There are many different types of threat intelligence services available, with some specializing in specific industries and others that cover a wider range of threats. Many of the best credit monitoring services offer threat intelligence as an added service, making it easier to spot the signs of credential stuffing or other malicious activity while also keeping an eye on your credit history. They may include an annual credential stuffing report or offer a more comprehensive suite of services that continuously monitor your accounts.
How to stop credential stuffing
There are a few steps you should take if your information is found on the dark web or if you have confirmed that your credentials have been stuffed. This includes changing your passwords, scanning your computer for malware and reporting any suspicious activity to the proper authorities. Not only will these steps help immediately block credential stuffing, but they will also help prevent stop attempts of credential stuffing on other accounts.

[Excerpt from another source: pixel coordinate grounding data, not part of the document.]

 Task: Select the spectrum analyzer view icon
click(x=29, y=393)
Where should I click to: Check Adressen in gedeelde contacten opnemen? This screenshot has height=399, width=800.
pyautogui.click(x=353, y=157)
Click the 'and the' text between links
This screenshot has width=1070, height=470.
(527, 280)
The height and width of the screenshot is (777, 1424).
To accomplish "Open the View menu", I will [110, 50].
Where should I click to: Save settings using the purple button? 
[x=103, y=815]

1. Immediately change compromised passwords.
If you confirm that your information is available on the dark web, make sure to change your passwords as soon as possible. This includes any accounts that may use the same or similar passwords, as they are likely to be compromised as well.
It's best to choose a strong password that is unique to each account and contains a mix of numbers, symbols and uppercase/lowercase letters. The National Institute of Standards and Technology (NIST), a federal agency that develops and promotes standards for computer technology, suggests that passwords be between 8 and 64 characters long and provide "Pattern2baseball#4mYmiemale!" as an example of a strong password.

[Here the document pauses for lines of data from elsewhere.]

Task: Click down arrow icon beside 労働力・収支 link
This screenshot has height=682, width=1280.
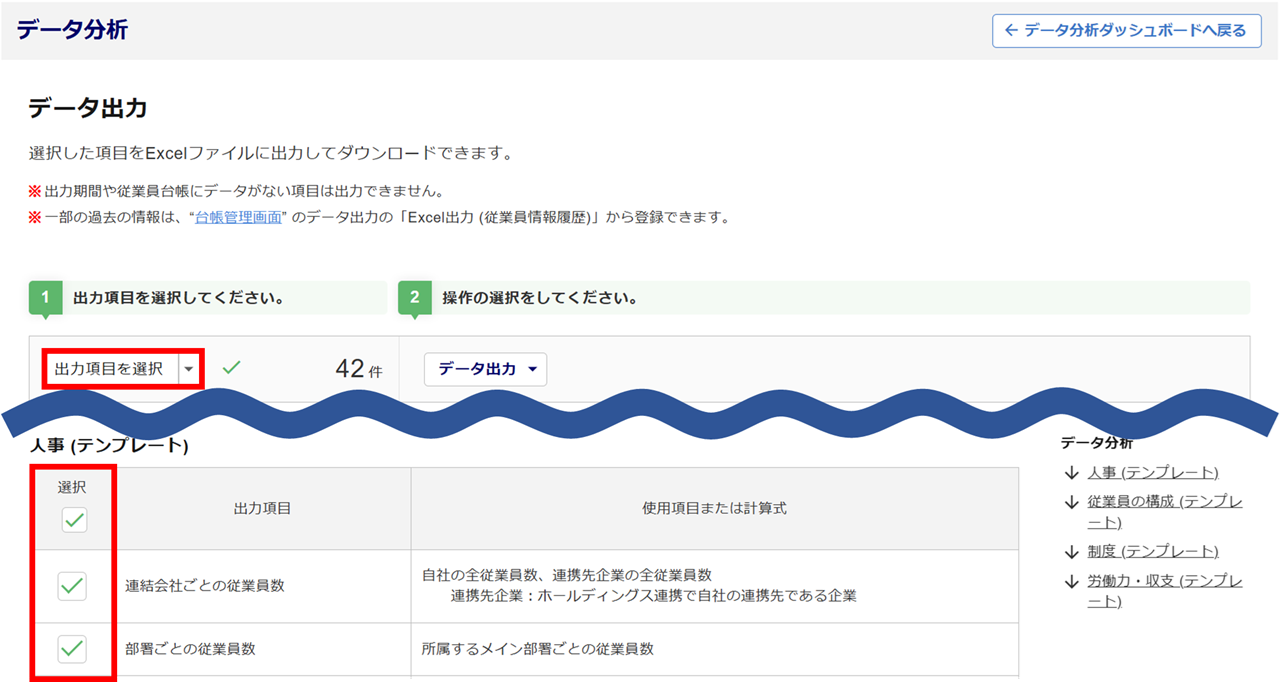Action: [x=1072, y=581]
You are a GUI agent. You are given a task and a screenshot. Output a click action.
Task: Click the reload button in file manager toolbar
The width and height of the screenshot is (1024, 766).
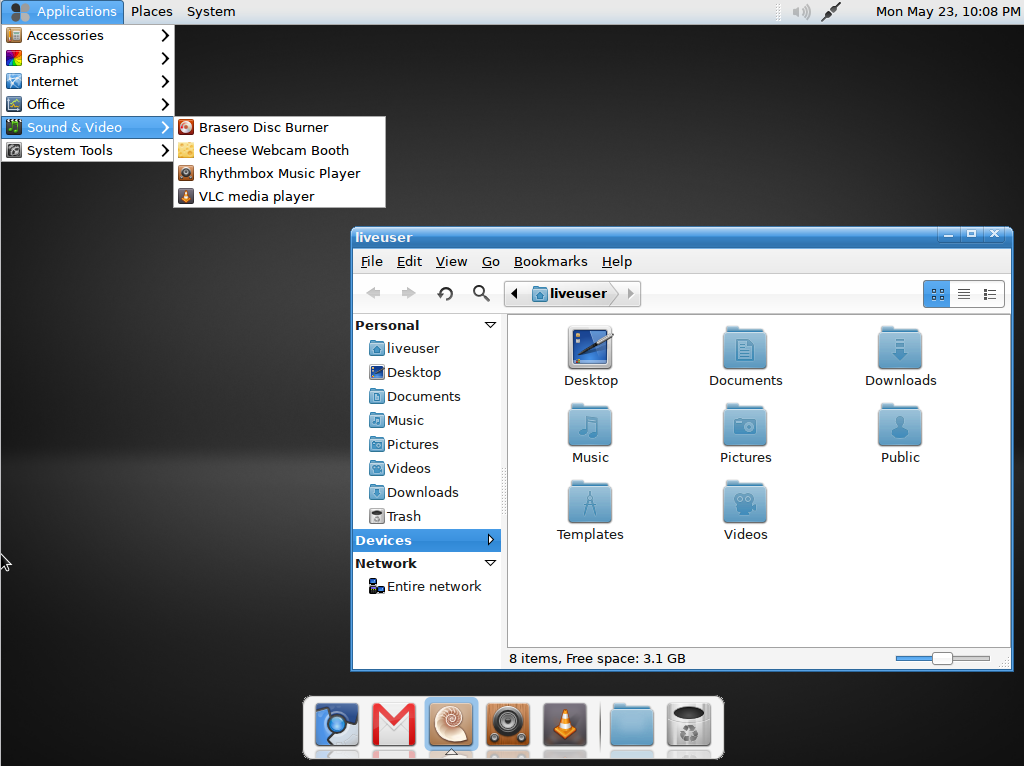pos(445,293)
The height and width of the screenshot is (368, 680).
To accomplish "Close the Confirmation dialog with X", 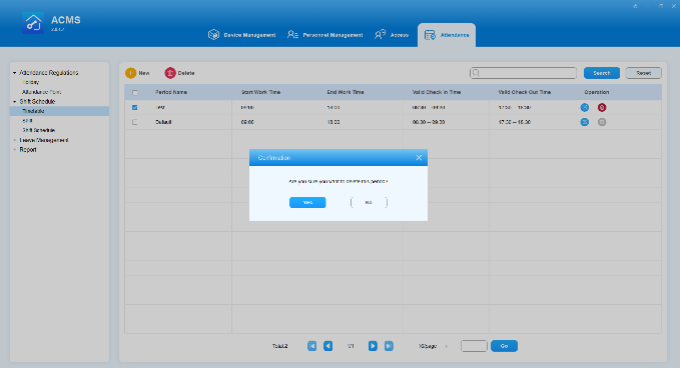I will 418,158.
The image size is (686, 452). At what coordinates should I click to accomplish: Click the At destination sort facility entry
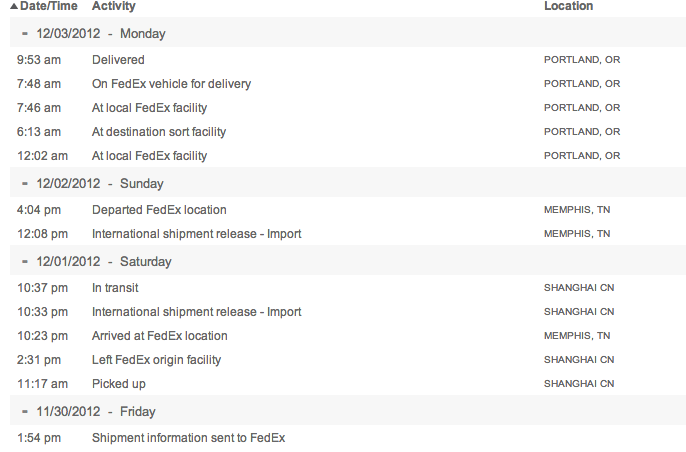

2. Check your devices for malware.
If you have confirmed that credential stuffing has occurred to you, it’s important to check all of your devices for malware. Malware can be downloaded without your knowledge and is sometimes used to access your accounts or steal information. Use a reputable malware scanner like Malwarebytes to check all of your devices for malicious software.
If you want to be extra cautious, you can do a clean installation of your device’s operating system to make sure that everything is completely safe.

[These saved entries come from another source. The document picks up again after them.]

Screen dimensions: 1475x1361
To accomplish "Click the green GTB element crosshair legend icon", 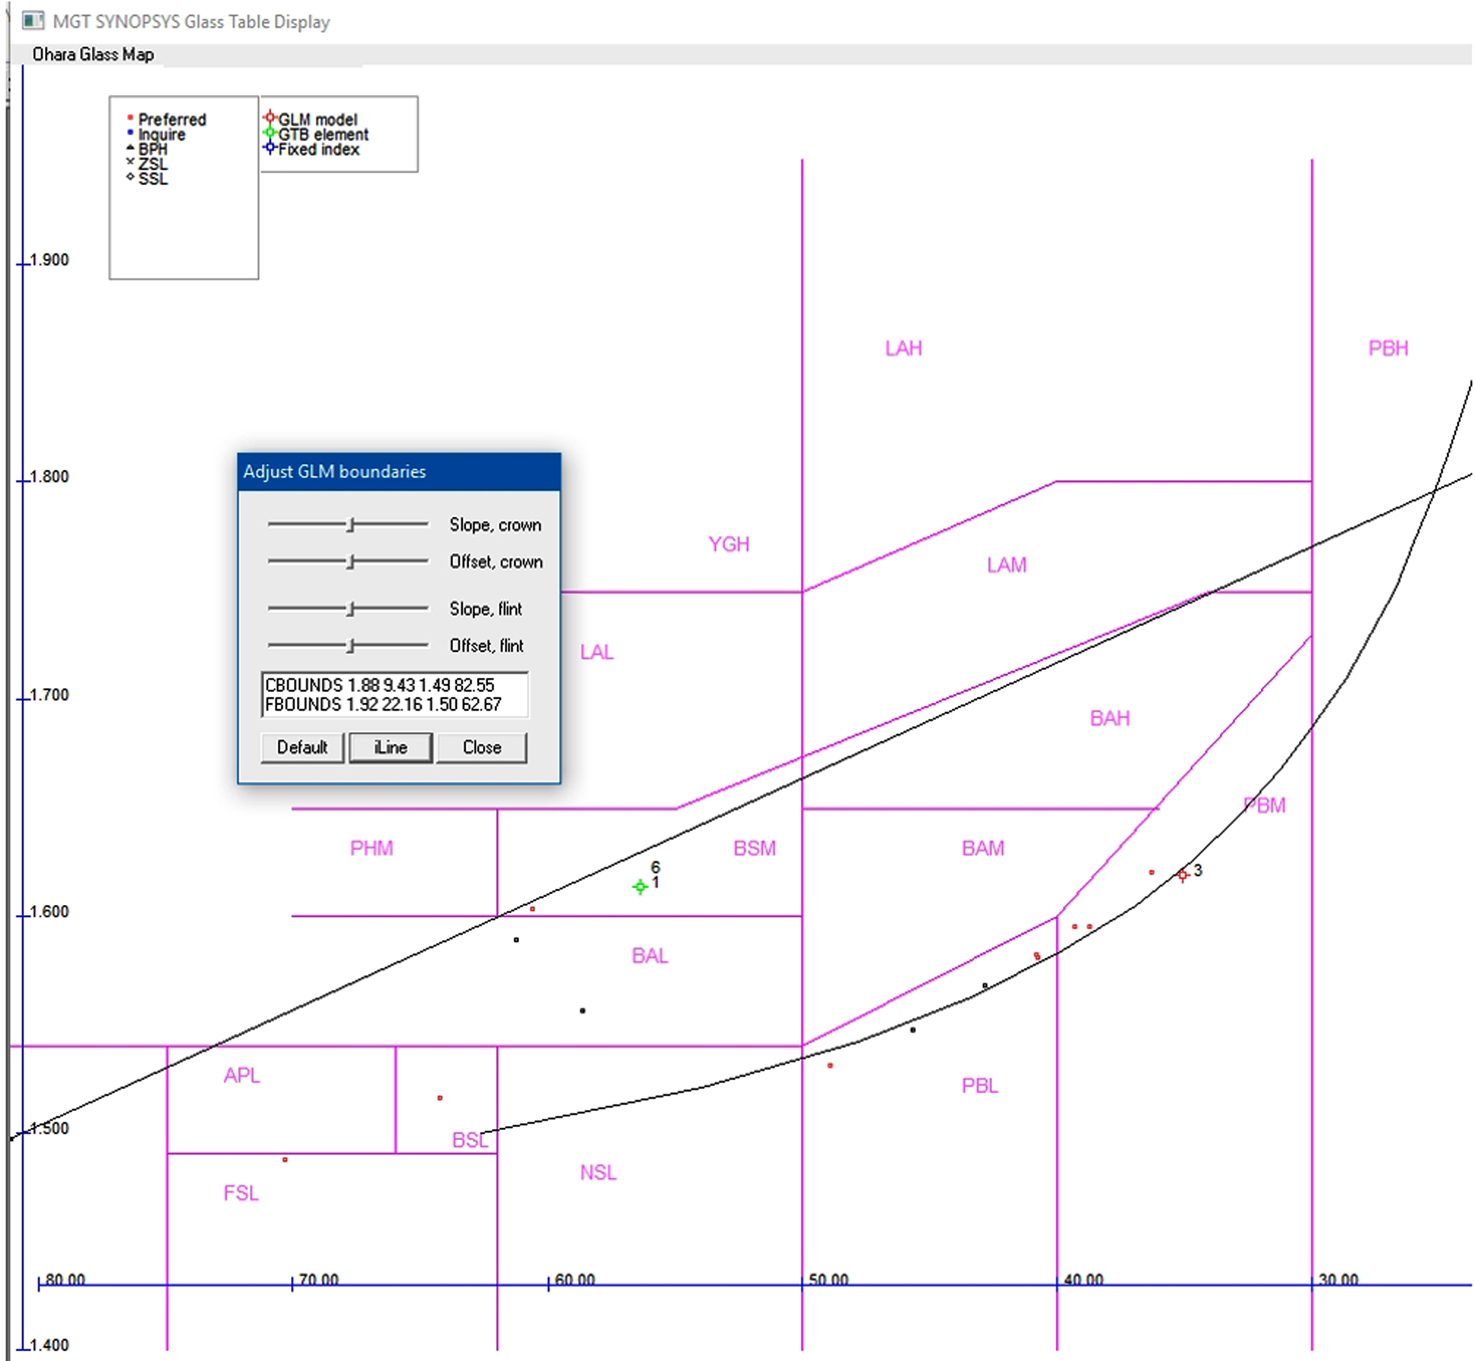I will point(270,131).
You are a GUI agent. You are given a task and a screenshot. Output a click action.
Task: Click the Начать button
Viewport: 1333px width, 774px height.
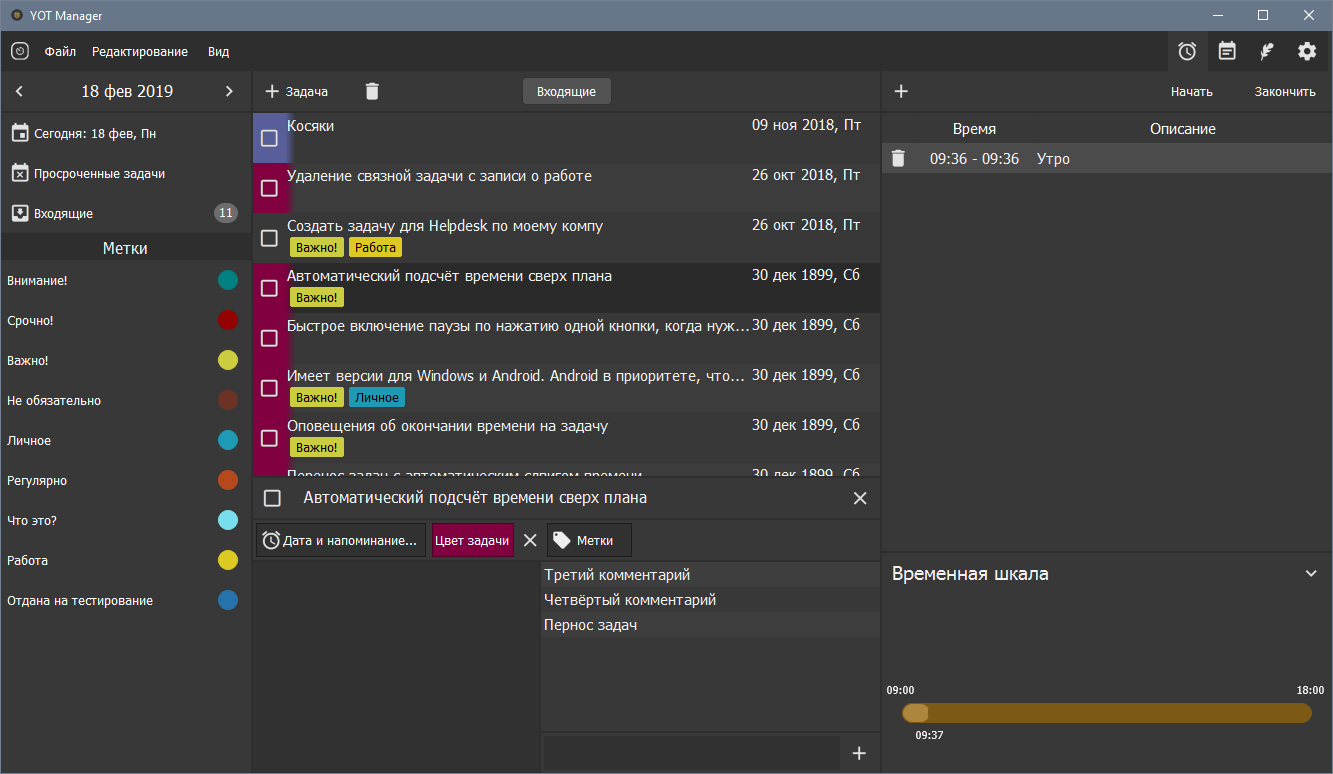pos(1191,91)
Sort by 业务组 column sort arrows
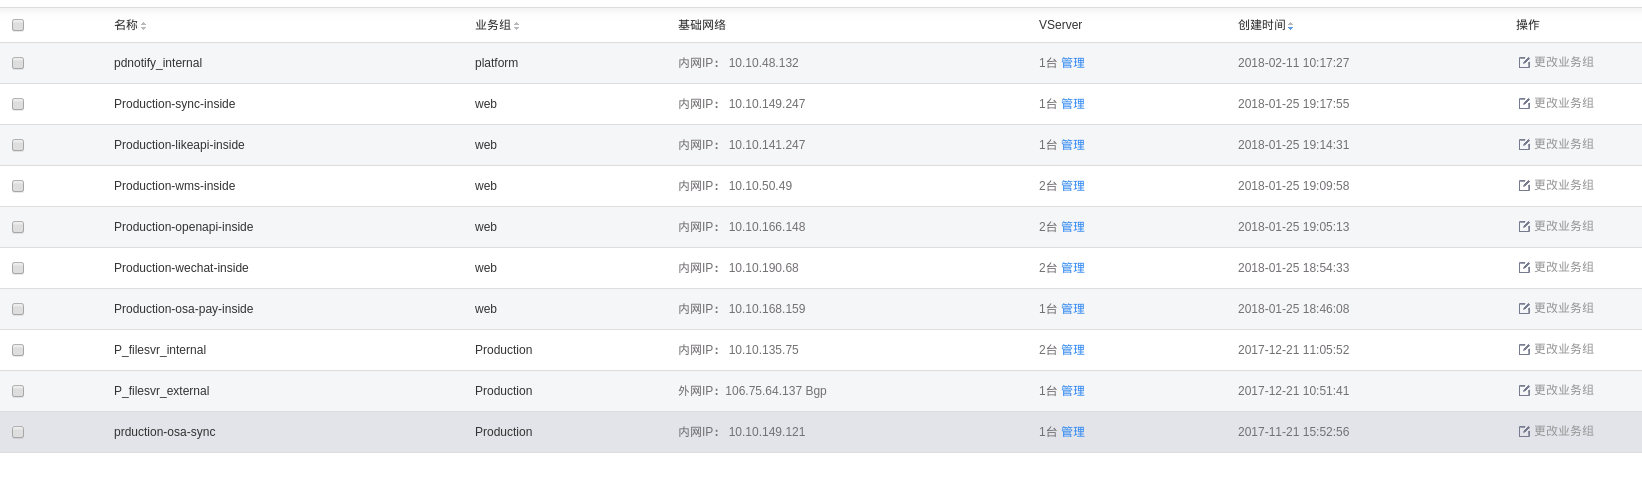Screen dimensions: 1642x495 [x=517, y=26]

3. Report malicious or suspicious activity to the relevant authorities.
Any malicious or suspicious activity that you come across should be reported to the relevant authorities. This includes any attempts to access your accounts, data breaches or suspicious emails. Relevant authorities could include your bank and credit card company or law enforcement. This will help to prevent further damage and ensure the perpetrators are held accountable.
Summary of Money's What Is Credential Stuffing?
Brute force credential stuffing is a type of cyber attack in which malicious actors use automated credential stuffing tools to try gaining access to accounts using stolen usernames, email addresses and passwords. To protect yourself online, you should use strong and unique passwords for each account, enable multifactor authentication, regularly check for suspicious activity and ensure that your operating systems and software are up-to-date. You might also want to consider using the services of an identity theft protection service in the future.
It's also important to be aware of common phishing techniques and pay attention to any recent data breaches that may have exposed your information. By following these steps, you can rest easy knowing your credentials are as secure as possible.